══ Dataset extract

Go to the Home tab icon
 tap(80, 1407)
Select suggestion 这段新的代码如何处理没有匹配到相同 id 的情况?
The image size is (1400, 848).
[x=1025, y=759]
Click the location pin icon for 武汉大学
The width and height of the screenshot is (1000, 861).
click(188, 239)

════

Would you output all the records above exactly as written?

-- Answer --
Go to the Home tab icon
 tap(80, 1407)
Select suggestion 这段新的代码如何处理没有匹配到相同 id 的情况?
The image size is (1400, 848).
[x=1025, y=759]
Click the location pin icon for 武汉大学
The width and height of the screenshot is (1000, 861).
click(188, 239)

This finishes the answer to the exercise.